TO DO:
Leaving out the images, please output every entry exactly as it appears.

★ ★ ★ ★ ★ ★ ★

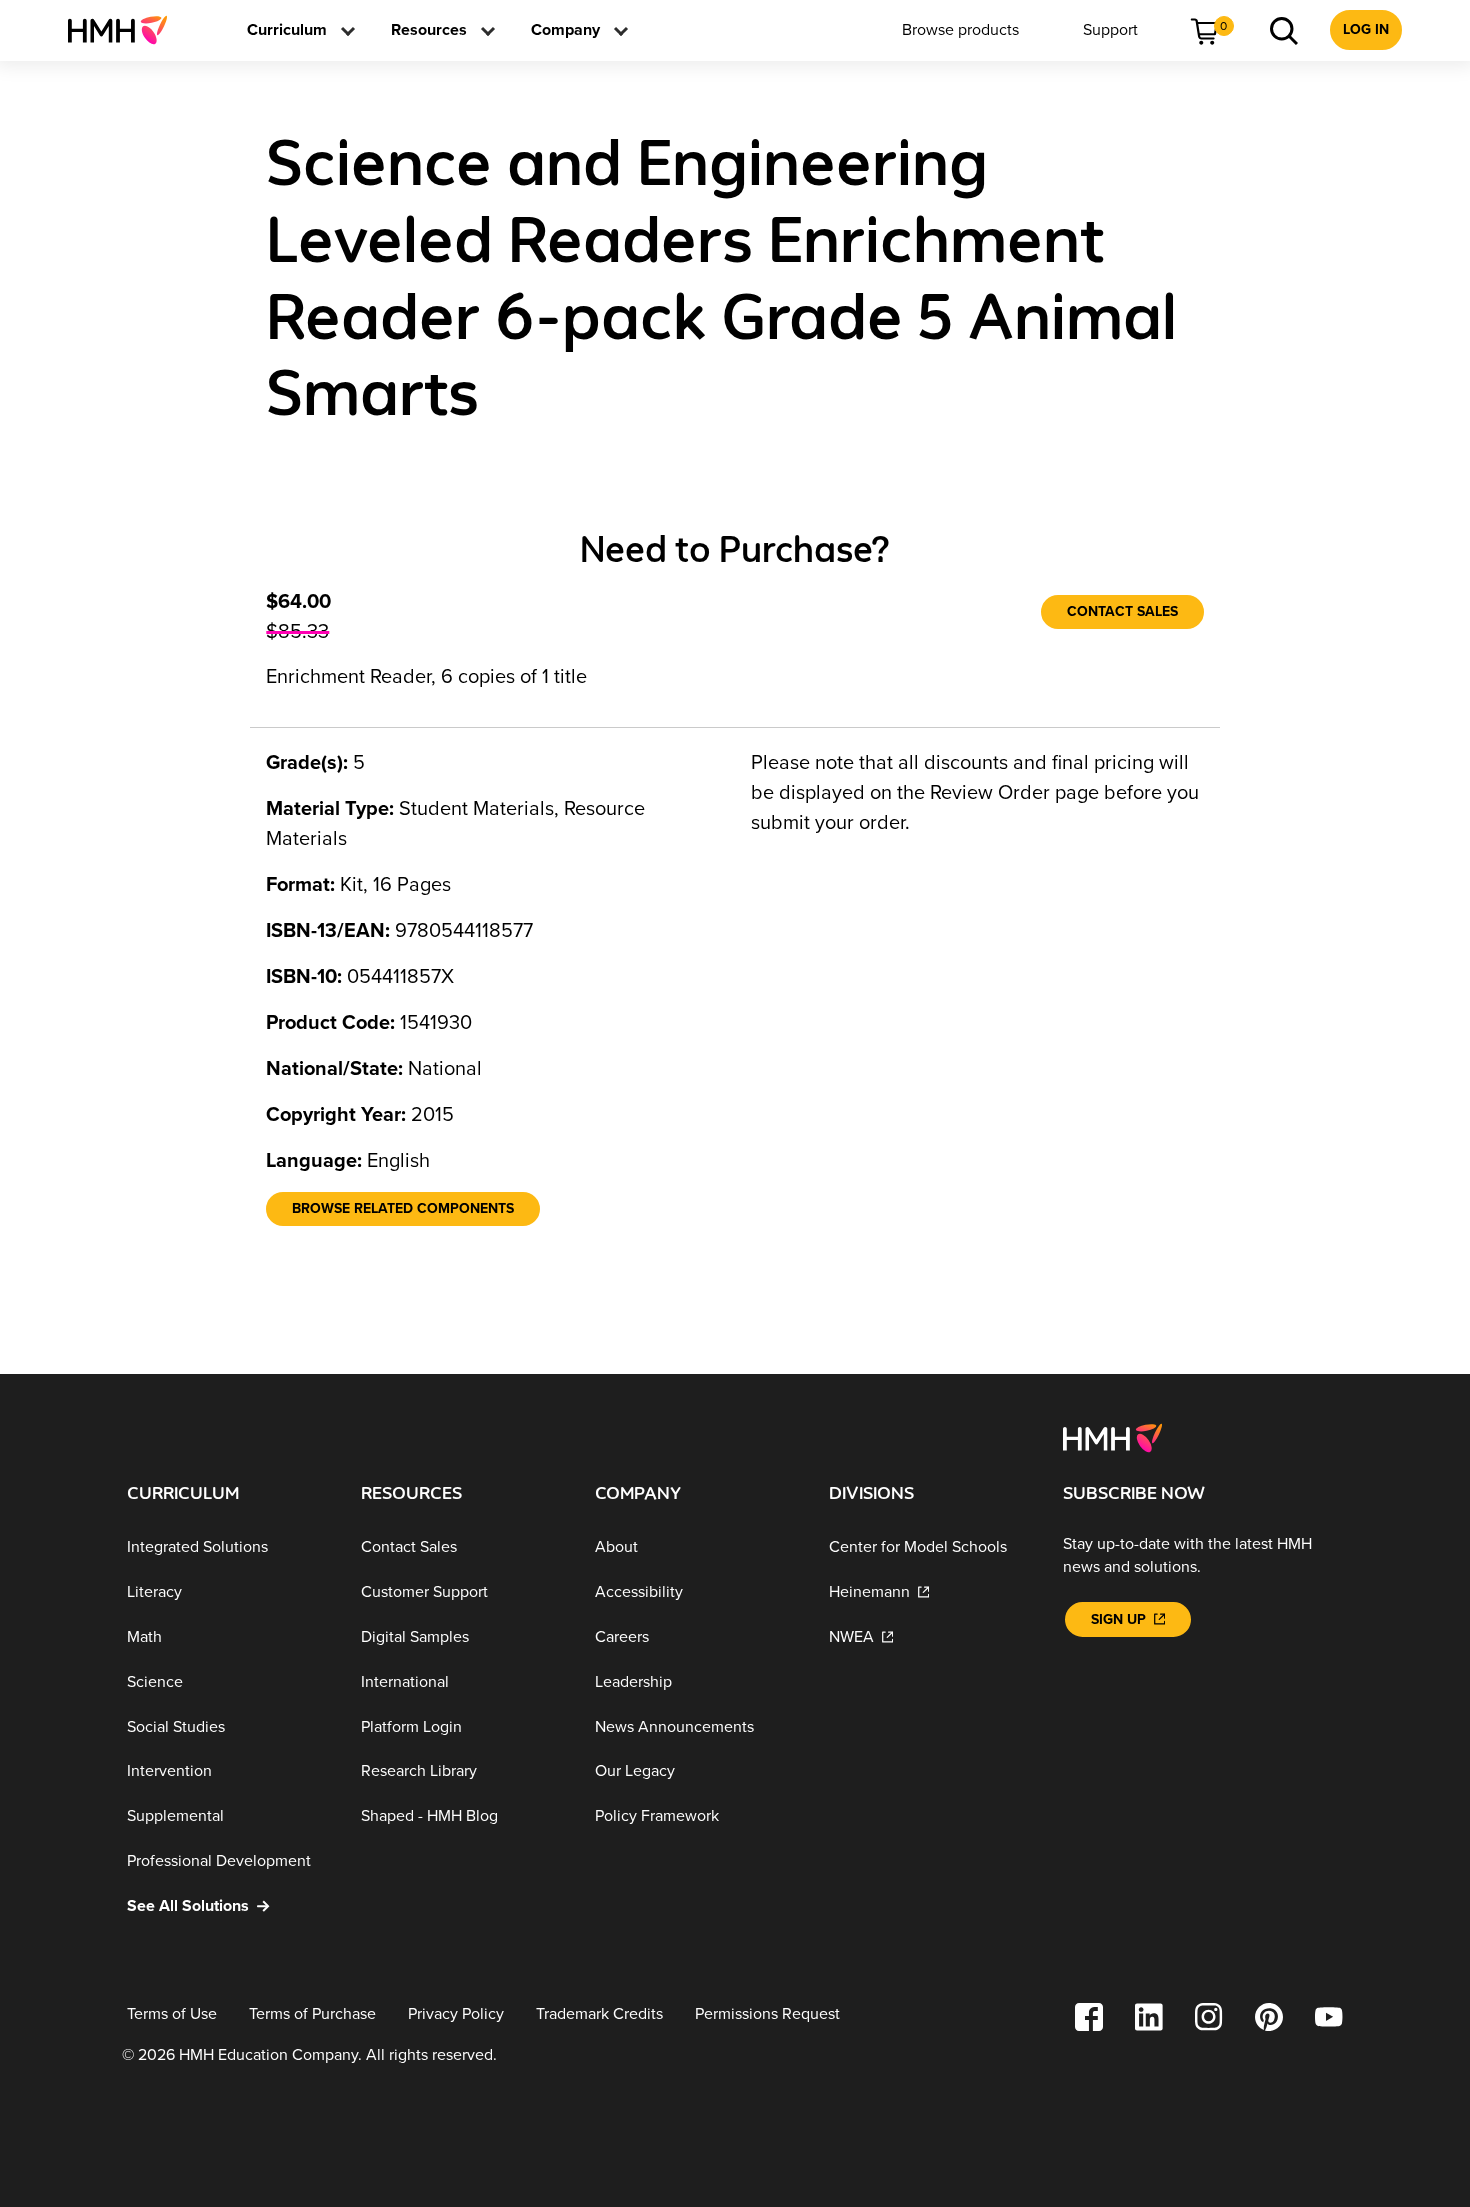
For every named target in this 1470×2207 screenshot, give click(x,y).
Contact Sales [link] (1122, 611)
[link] (125, 30)
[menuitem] (125, 30)
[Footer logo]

★ ★ ★ ★ ★ ★ ★

RESPONSE BELOW:
For every named target in this 1470×2207 screenshot, give click(x,y).
Contact Sales [link] (1122, 611)
[link] (125, 30)
[menuitem] (125, 30)
[Footer logo]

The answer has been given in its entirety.